I fear I've entirely lost the name and ingredients of the second drink; its base spirit, China China Amer, was new to me and sounded interesting enough to order at a glance. I'm glad I did- the blend of citrus and spices in the Amer was novel and delicious. As a big fan of tiki flavor profiles, I can see some interesting uses for this stuff if I can find a bottle!


Before I even arrived at Julep, I knew from glancing over menus online that I wanted to try "Everything is Real", a tiki-influenced drink with a turmeric-infused gin base. I also knew that, after the absurdly rich dinner I'd had prior, I was not going to start on a drink with coconut cream in it. I instead went with the bar's namesake and ordered the Quintessential, their rotating julep. As with several other details, I fear I've lost track of what bourbon was used, beyond it having been something distilled locally.

I've tried making juleps at home- emphasis on "tried"- and I've had a mediocre julep from one bar or another, but in comparison this may as well have been my first. The drink was unsurprisingly sweet, but in a way that complimented the richness of the bourbon and the crisp note of mint. I don't know how much of the latter was from muddling and how much was from the enormous mint sprig that garnished the drink, but whatever they're doing, it works splendidly.

Prior to tasting the "Everything is Real", I'd assumed that turmeric was used in cooking more for color than flavor. I have since learned the error of my ways, as it's impact on this drink was very simple to pick out. Rich and fragrant, with a well balanced flavor profile, it was a killer way to end the night.
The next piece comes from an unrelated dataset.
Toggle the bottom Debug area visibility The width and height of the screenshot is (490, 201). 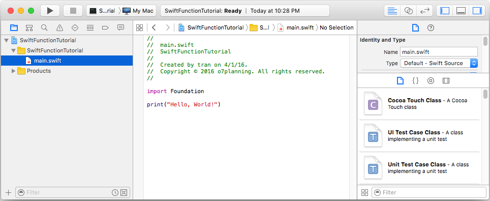tap(461, 11)
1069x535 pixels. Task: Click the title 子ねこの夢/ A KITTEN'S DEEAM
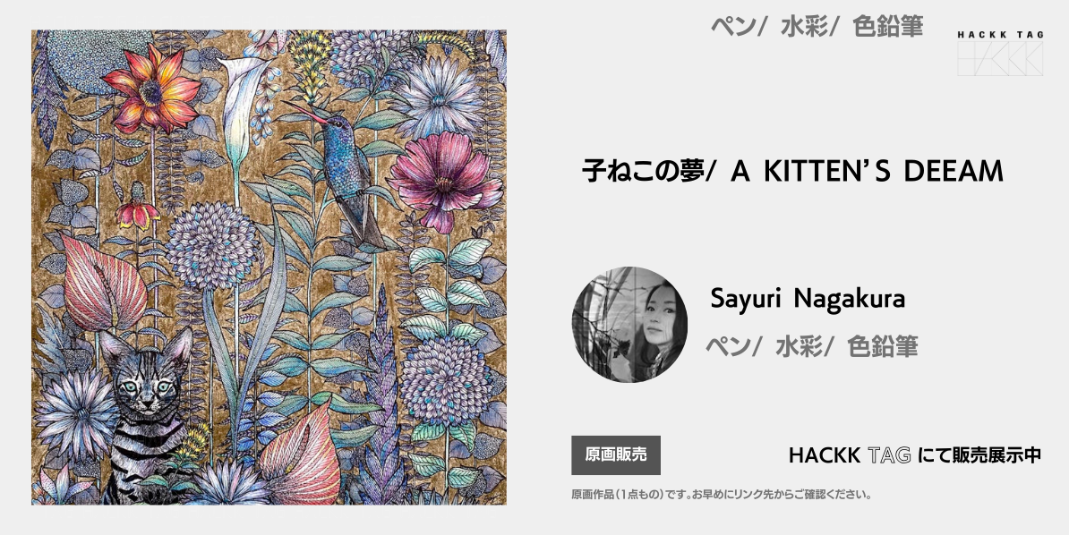tap(792, 171)
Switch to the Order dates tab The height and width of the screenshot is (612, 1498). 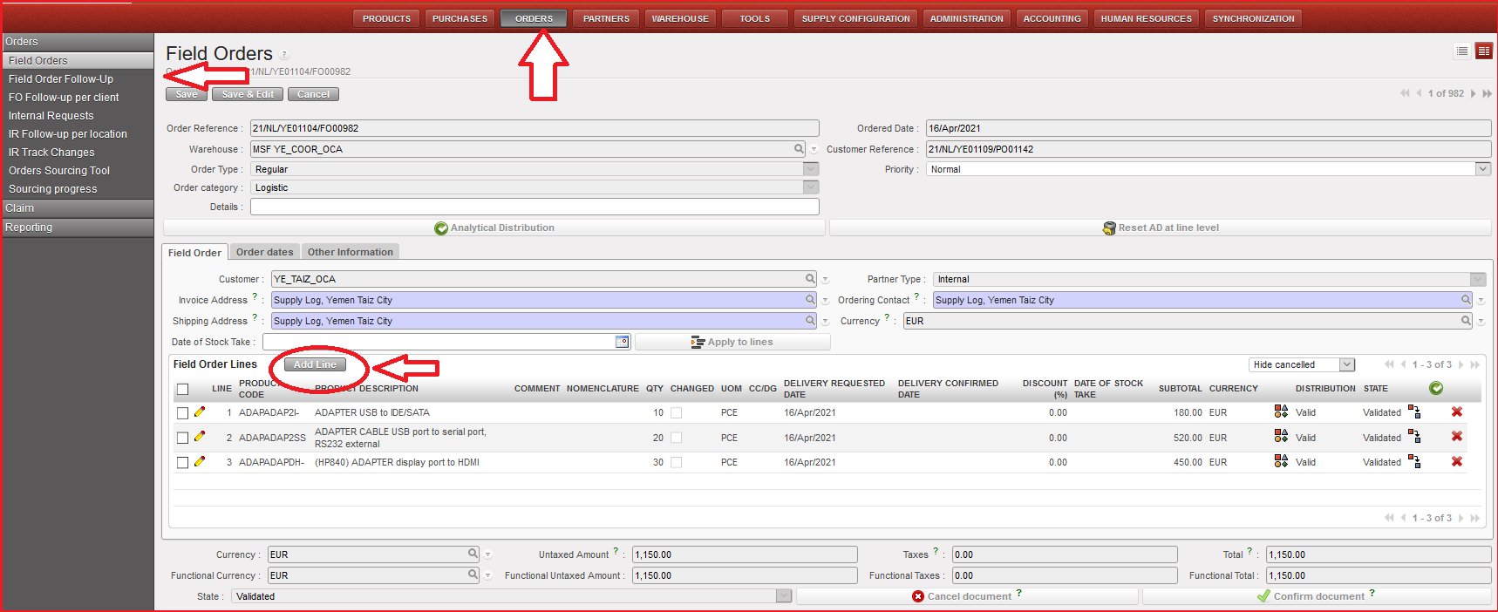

I returned to Manifesto on my last night, both to thank the bartender for his suggestions and to try just a few more highlights from the sprawling menu.
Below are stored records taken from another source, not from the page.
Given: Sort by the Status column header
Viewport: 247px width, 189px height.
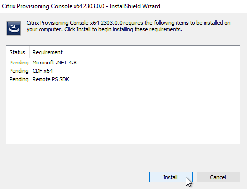Looking at the screenshot, I should (x=18, y=52).
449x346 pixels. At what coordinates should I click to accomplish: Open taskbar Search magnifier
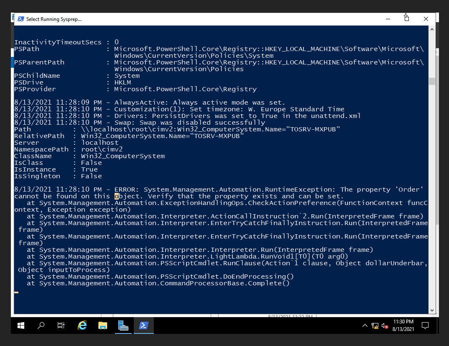(41, 325)
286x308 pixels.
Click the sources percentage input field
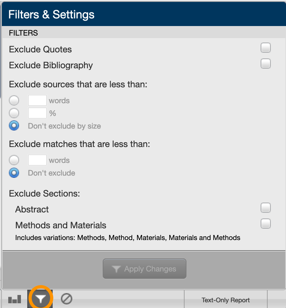point(37,113)
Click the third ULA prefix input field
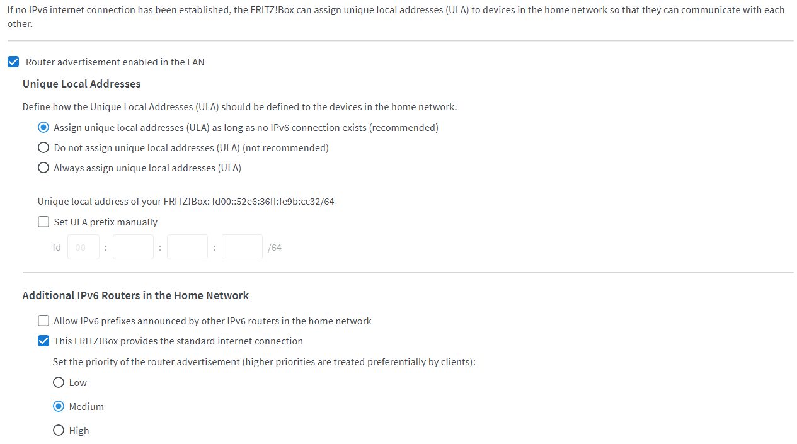This screenshot has width=797, height=444. [187, 248]
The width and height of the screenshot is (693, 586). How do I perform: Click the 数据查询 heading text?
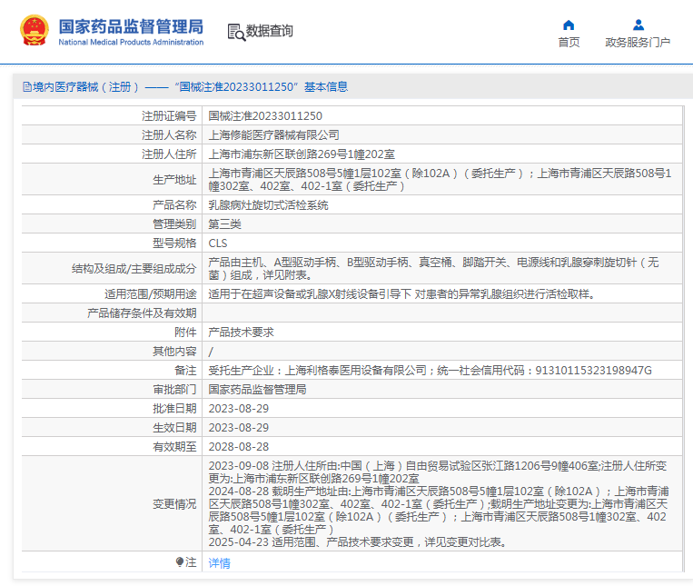pos(270,32)
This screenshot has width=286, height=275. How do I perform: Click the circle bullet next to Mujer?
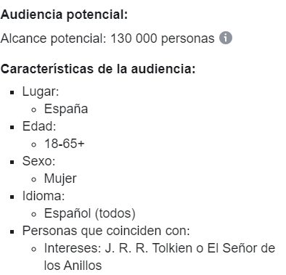34,179

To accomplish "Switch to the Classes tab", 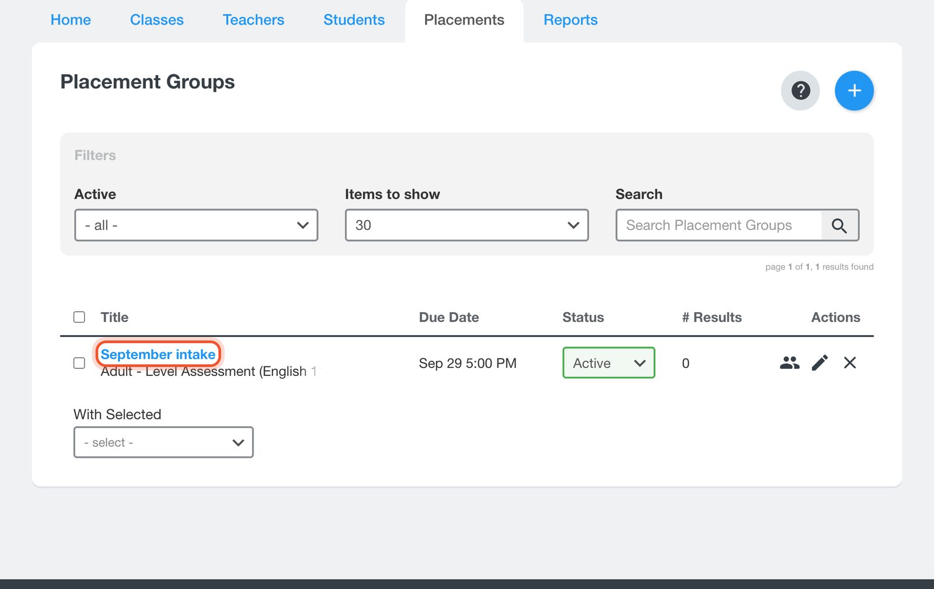I will (157, 20).
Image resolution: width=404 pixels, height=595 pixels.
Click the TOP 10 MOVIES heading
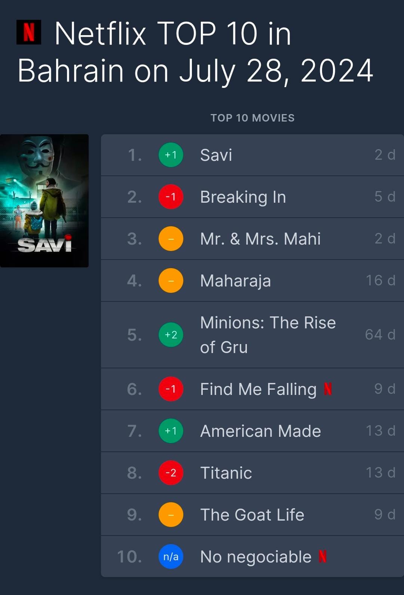pyautogui.click(x=253, y=118)
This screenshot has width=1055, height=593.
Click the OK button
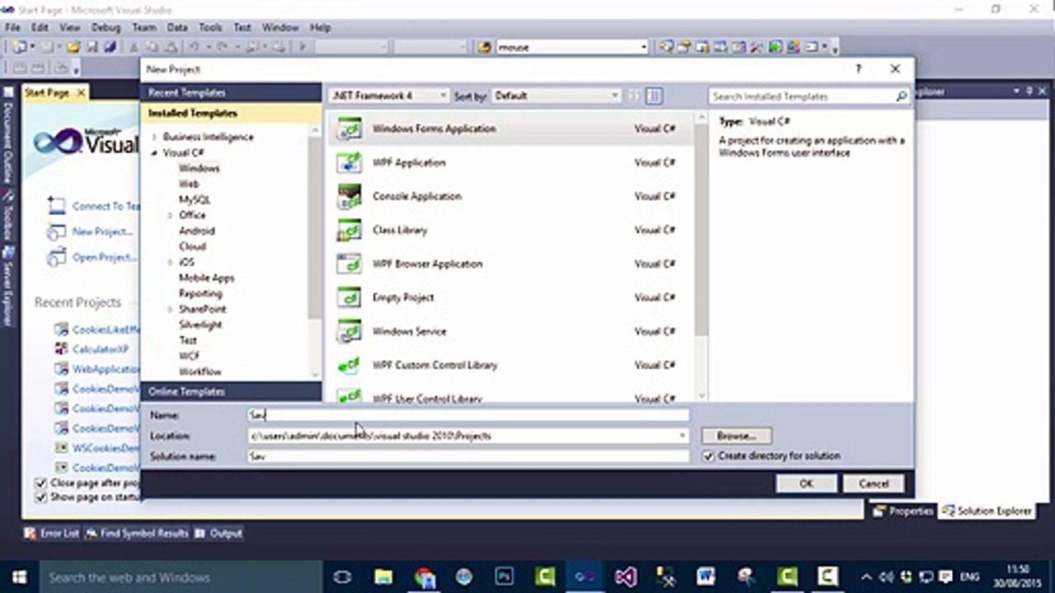click(x=806, y=483)
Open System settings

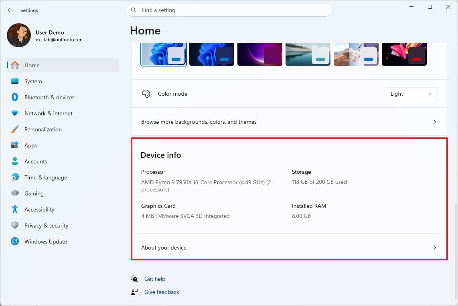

I lead with the Niall, a Manhattan with several additional modifiers, including a bit of Absinthe. The name was part of an extended joke (which I'll admit for what little brevity I can still claim), but the punchline is that the ingredients were locally produced as much as possible- the absinthe and whiskey for sure, I forget what else. The drink itself was spirit-forward but not overpowering, with some fun aftertastes from the absinthe and other modifiers.
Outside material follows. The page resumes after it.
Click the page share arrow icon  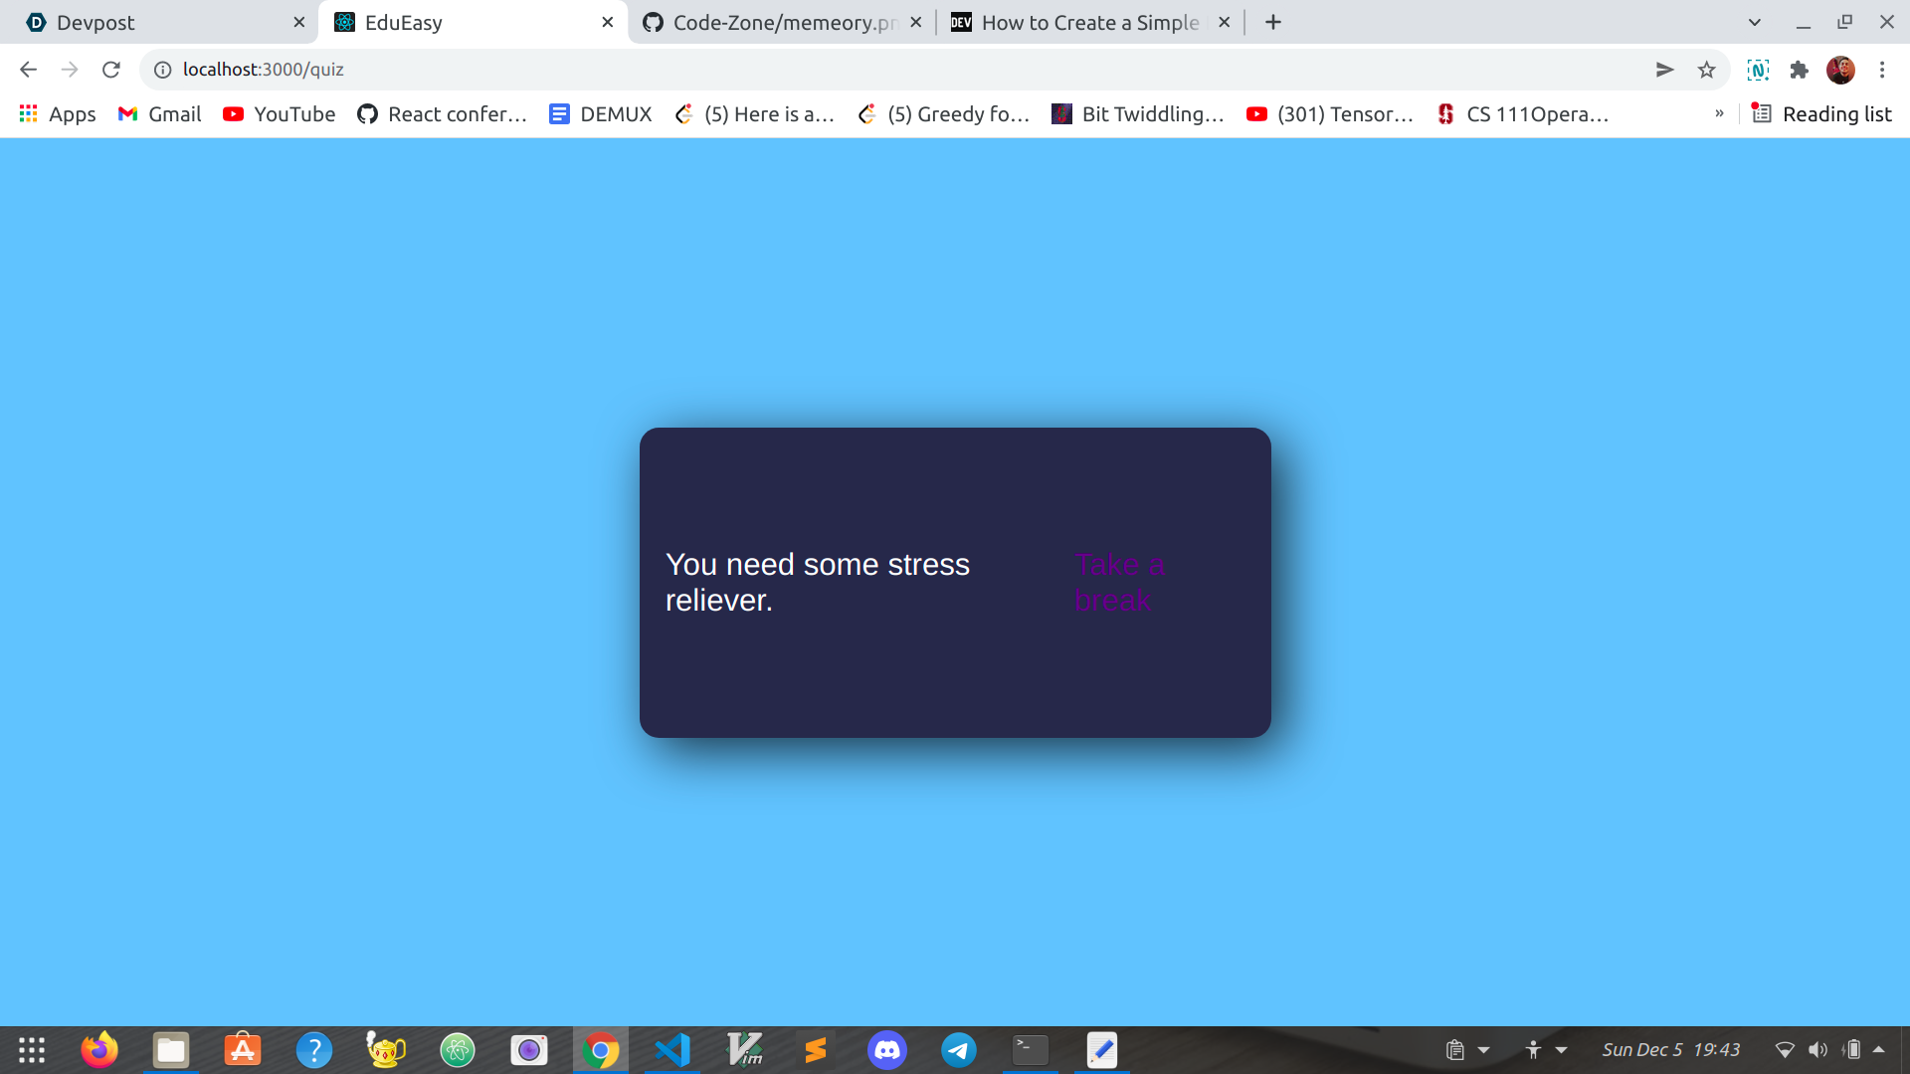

The Oaxaca Verde, my second course, was a much milder sipper; the various fruits and herbs used make for a bright, refreshing drink, with a mild smokiness from the mezcal base to counter the sweetness. It's a pity this was a winter menu seasonal, because this would be an amazing drink on a hot day.

My last cocktail of the trip (and last forgotten name) was a daiquiri variant, with tepache and sea salt. The modifiers added some complexity to the base drink that I quite enjoyed; I'll have to figure out how hard it is to get my hands on some Tepache back in the bay.


In all, having gone in with zero plan and zero expectations, I'm delighted by how my trip played out. The craft cocktail scene in Kansas City has legitimately impressed me, and added a great deal of enjoyment to what would otherwise have been a fairly dry business trip. This was a great experience, and I look forward to repeating it in other cities in the future!